I explained the ideal property we’re looking for to Bob and Sue. I told them to start calling up ads and talking on the phone. There’s no use driving around until we find a seller who shows some interest in what we have to offer. Basically, the strategy we are trying to use here is called: PAINTING-FOR-DOWN PLAN. Obviously, it’s not just limited to painting. In fact, the only limits I know of would be the capabilities (know-how) of Bob and Sue to fix up the property we find.
First, I estimated Bob and Sue could afford $500 per month mortgage payments if they bought a house. That’s $200 less than the rent they currently pay each month. The extra $200 will be needed to fix up any property we find. $500 will payoff a $65,000 mortgage payment at 8.5 percent, amortized for 30 years. Obviously, $500 can pay a bigger mortgage at less interest or smaller if it’s higher.
The Strategy
Here’s how the strategy works: We start looking for a house that is totally run down. It probably needs painting very badly. The yard looks like the site of a national auto dismantlers’ convention. If gutters exist, they’re falling off. In general, the property is an ugly mess. We’ll also look for an owner who lives out of town. Perhaps recently divorced or recently married, is elderly, job transfer or has tried, but failed, at being a landlord. Don’t worry whether the house is empty (vacant) or occupied. Remember, you’re calling from an ad that says For Sale, For Rent or For Something! The ad wouldn’t be in the paper if everything was “just peachy”.
You will need to know a little about market values. Real estate agents or a friend can help if you are totally in the dark! Although, if you can’t really tell-I’d suggest you start driving around a bit matching up properties with comparable houses and prices in the surrounding neighborhoods. Remember, this job is not like engineering “precision” Swiss watches! Exactness is not our goal here! Being in the “ball-park” is perfectly good enough. After all, the offer we plan to make will compensate!

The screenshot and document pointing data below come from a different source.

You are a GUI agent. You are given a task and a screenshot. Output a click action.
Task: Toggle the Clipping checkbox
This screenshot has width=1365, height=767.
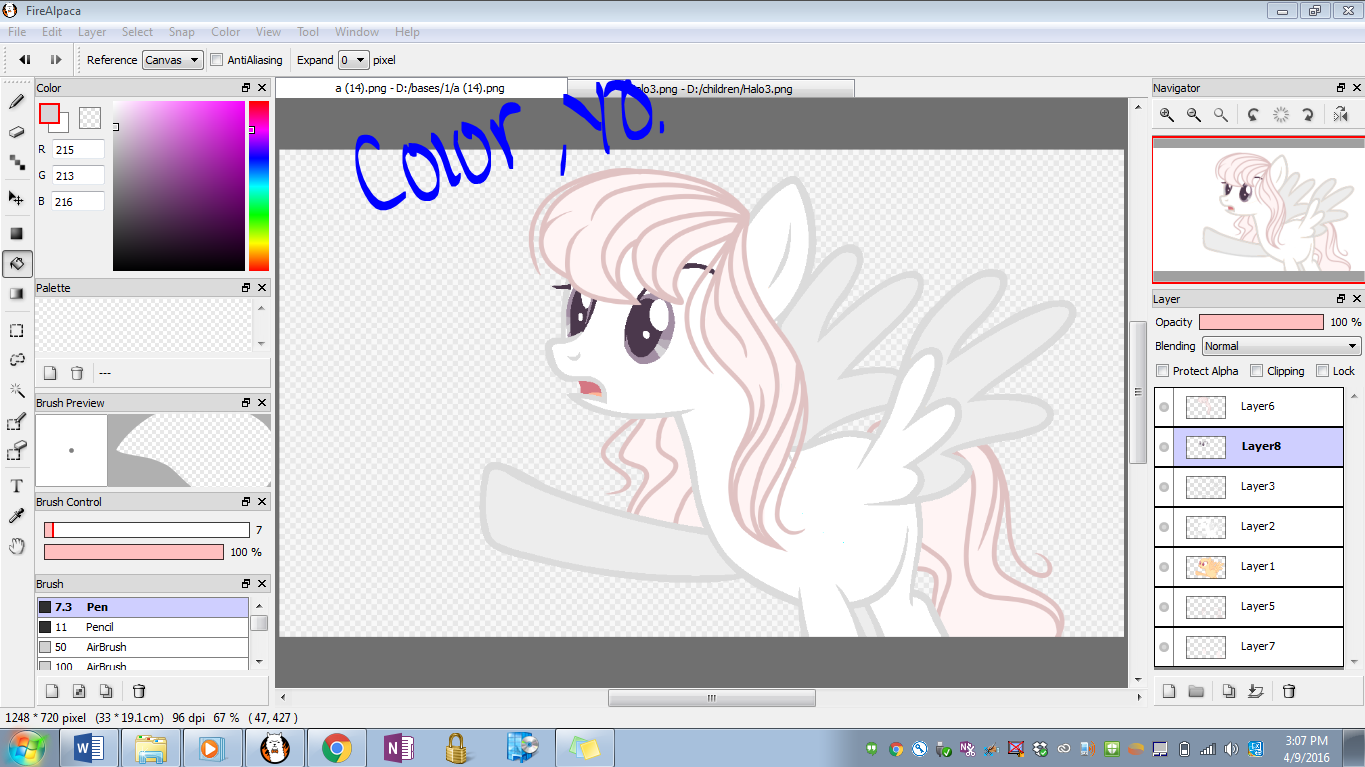1257,371
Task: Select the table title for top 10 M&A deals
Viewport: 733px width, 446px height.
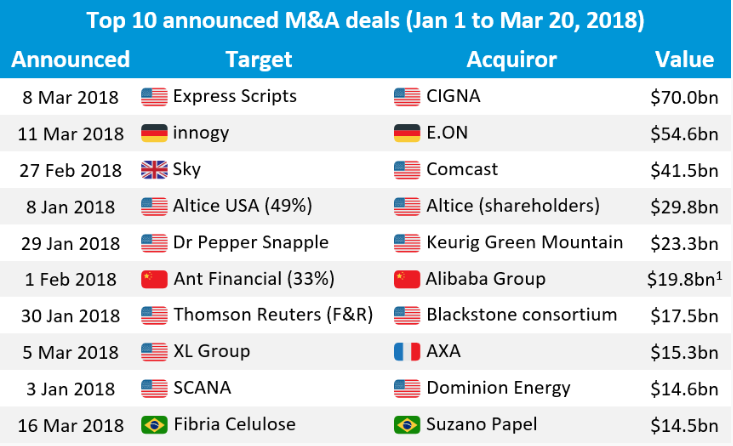Action: pyautogui.click(x=366, y=20)
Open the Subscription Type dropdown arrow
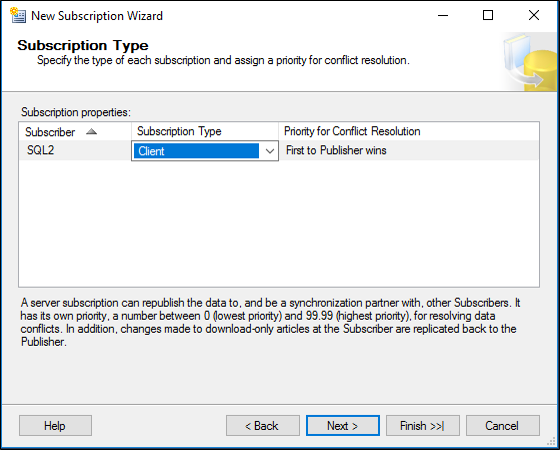This screenshot has height=450, width=560. pos(270,151)
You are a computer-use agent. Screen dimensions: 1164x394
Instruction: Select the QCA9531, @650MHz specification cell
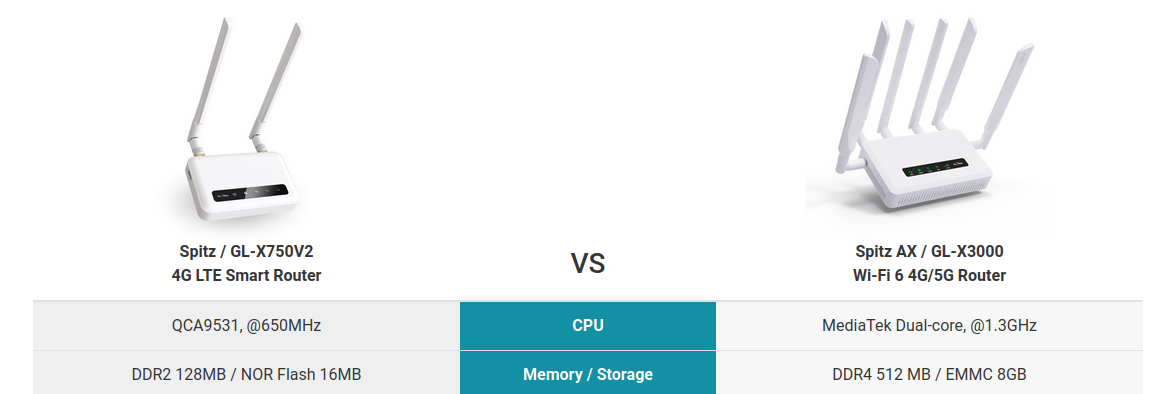pyautogui.click(x=246, y=326)
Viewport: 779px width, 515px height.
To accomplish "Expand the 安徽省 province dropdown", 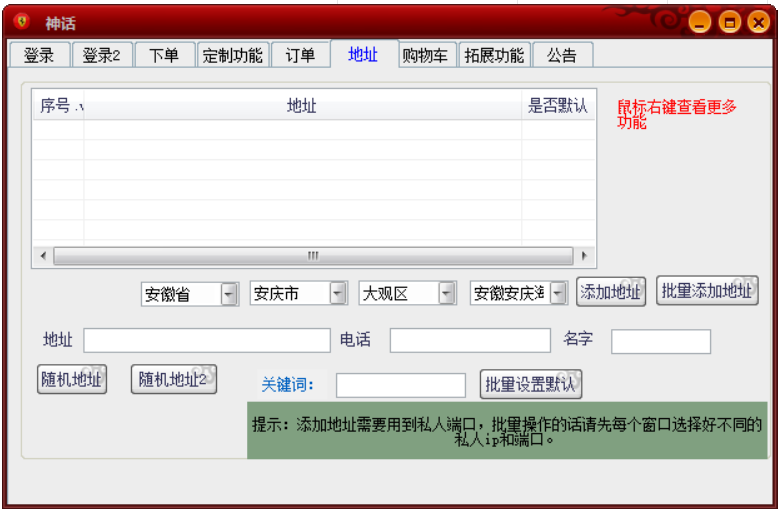I will click(229, 294).
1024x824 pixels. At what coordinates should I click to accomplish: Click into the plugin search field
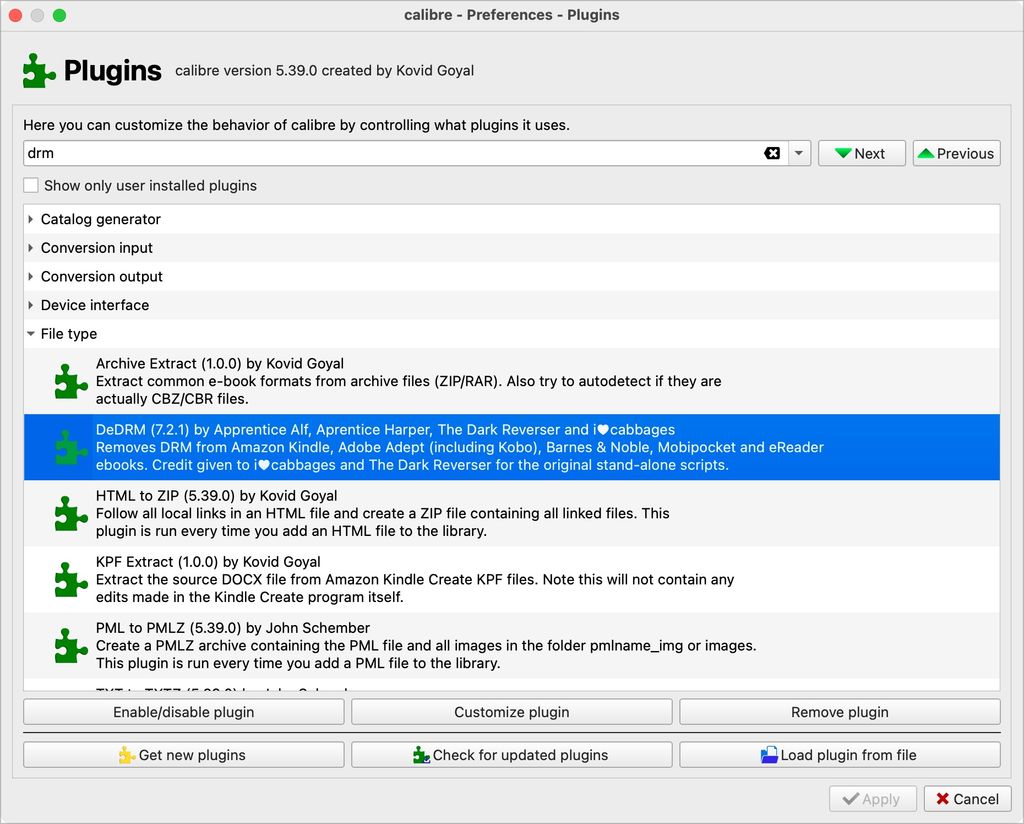[x=390, y=153]
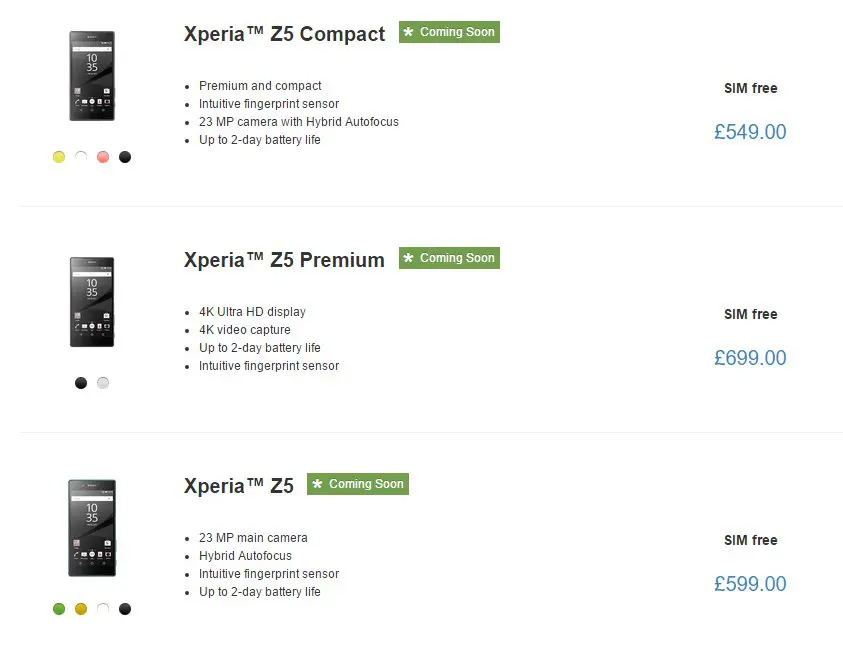Screen dimensions: 843x655
Task: Open the Xperia Z5 Premium title link
Action: 284,260
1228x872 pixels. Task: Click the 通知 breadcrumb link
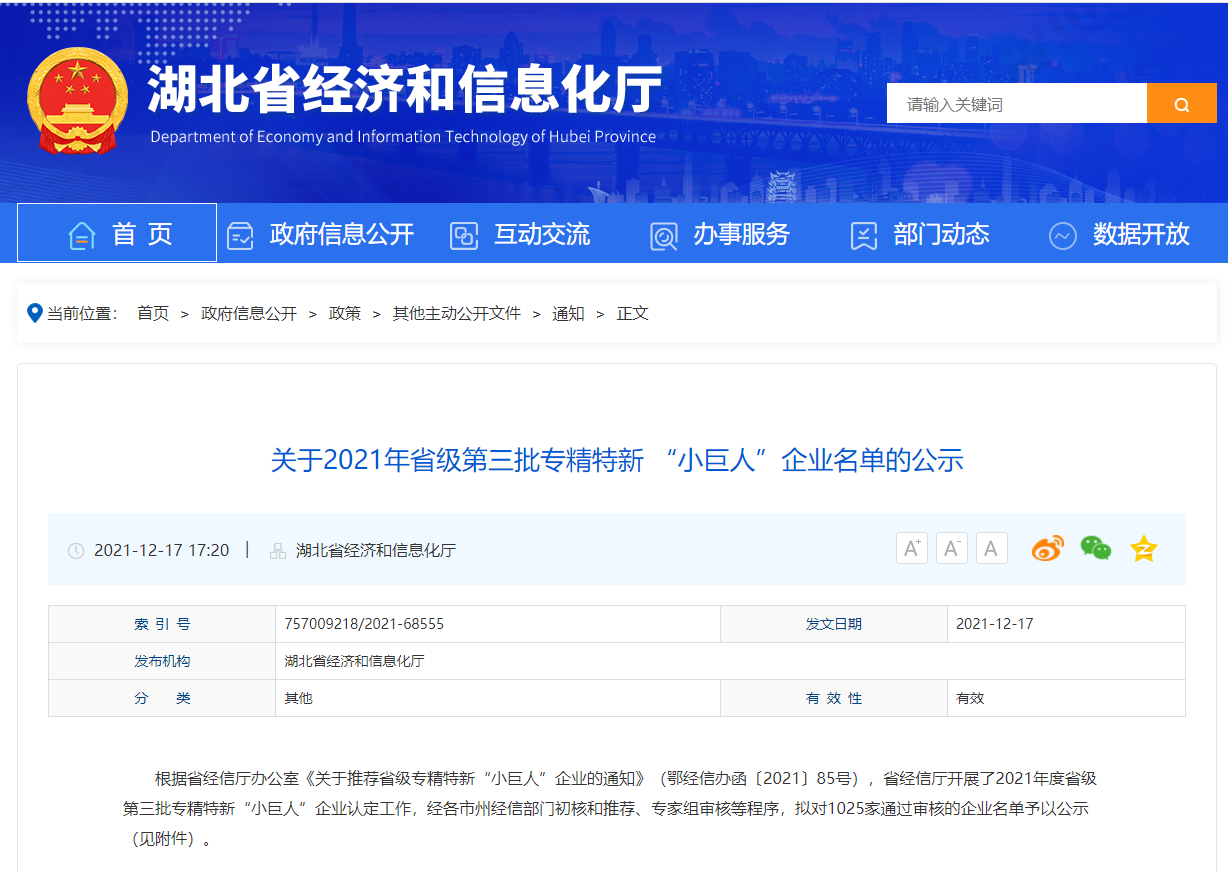pyautogui.click(x=568, y=313)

Once you figure out that the market values are within “ball-park” range, our next task will be to find an ugly property selling for about $75,000 in its rundown condition. A $75,000 rundown house should easily be worth $85,000 or more after it’s all fixed up. Also, don’t forget the highest mortgage we can afford to pay at 8.5 percent interest $65,OOO at 6.5%; the mortgage could increase to almost $80,000 keeping the same payment.